## Do this
Write out the whole blog post below about the Mito library, word for word.

## Passage provided
PYTHON

A few weeks ago, I posted a blog about Bamboolib that became quite popular. The blog was very well received, achieving tens of thousands of views in the first week. And after that, I had planned to write about other Data Science-related subjects and was going to avoid writing about Python libraries for some time unless I had found something awe-inspiring. Well, I found it, and it’s called Mito.
I heard about Mito a while ago but never had the chance to test it out, but recently I decided to give it a try, and it’s impressive! But before anything, a little note: this is not sponsored content. I’m saying this because some developers have reached out to me in the past few weeks asking if I would do a paid partnership, so if you are one of those folks, I don’t do any kind of paid partnerships. However, I do accept suggestions of subjects to write about. Now, let’s go back to Mito.
Mito – save hours of work with a few clicks
Mito is a Python library that helps you perform data preparation, data cleaning, transformation, exploratory data analysis, creating graphs, etc. Through a GUI, you can get a lot done with just one or two lines of codes and a few clicks. They tried to create a similar experience as if you were using Microsoft Excel. Mito and Bamboolib (another Python library) have many similarities, such as having a GUI to make it easier for people to perform tasks, and they both create Python codes that you can copy and use anywhere, even if you don’t have Mito installed.
If you haven’t read my blog on Bamboolib, you can find it here:
Bamboolib: One of the Most Useful Python Libraries You Have Ever Seen
That being said, let’s put our hands on Mito!

## Given material
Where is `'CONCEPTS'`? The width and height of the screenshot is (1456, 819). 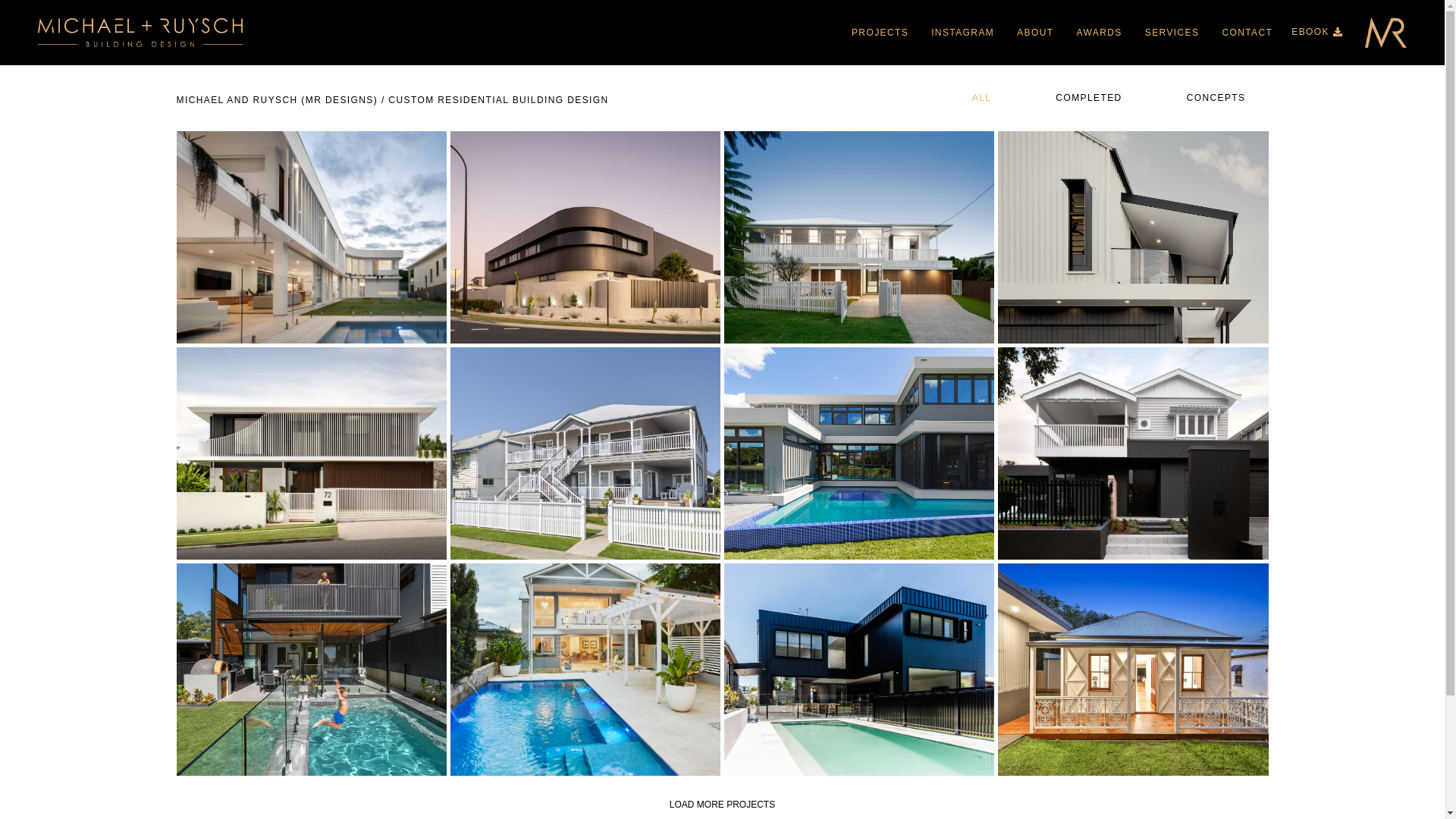
'CONCEPTS' is located at coordinates (1214, 99).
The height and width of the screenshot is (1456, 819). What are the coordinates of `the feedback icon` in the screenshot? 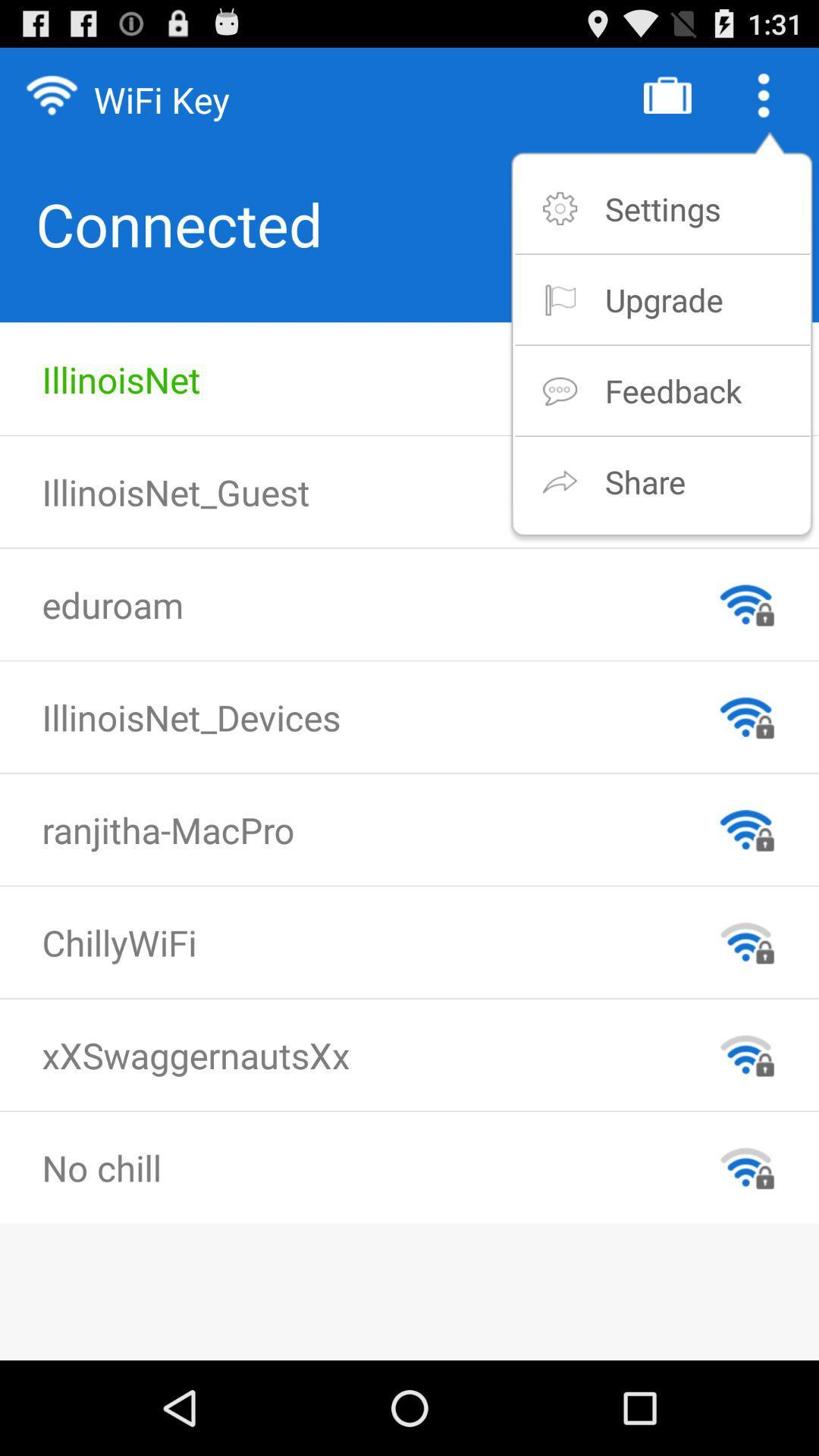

## Exercise response
PYTHON

A few weeks ago, I posted a blog about Bamboolib that became quite popular. The blog was very well received, achieving tens of thousands of views in the first week. And after that, I had planned to write about other Data Science-related subjects and was going to avoid writing about Python libraries for some time unless I had found something awe-inspiring. Well, I found it, and it’s called Mito.
I heard about Mito a while ago but never had the chance to test it out, but recently I decided to give it a try, and it’s impressive! But before anything, a little note: this is not sponsored content. I’m saying this because some developers have reached out to me in the past few weeks asking if I would do a paid partnership, so if you are one of those folks, I don’t do any kind of paid partnerships. However, I do accept suggestions of subjects to write about. Now, let’s go back to Mito.
Mito – save hours of work with a few clicks
Mito is a Python library that helps you perform data preparation, data cleaning, transformation, exploratory data analysis, creating graphs, etc. Through a GUI, you can get a lot done with just one or two lines of codes and a few clicks. They tried to create a similar experience as if you were using Microsoft Excel. Mito and Bamboolib (another Python library) have many similarities, such as having a GUI to make it easier for people to perform tasks, and they both create Python codes that you can copy and use anywhere, even if you don’t have Mito installed.
If you haven’t read my blog on Bamboolib, you can find it here:
Bamboolib: One of the Most Useful Python Libraries You Have Ever Seen
That being said, let’s put our hands on Mito!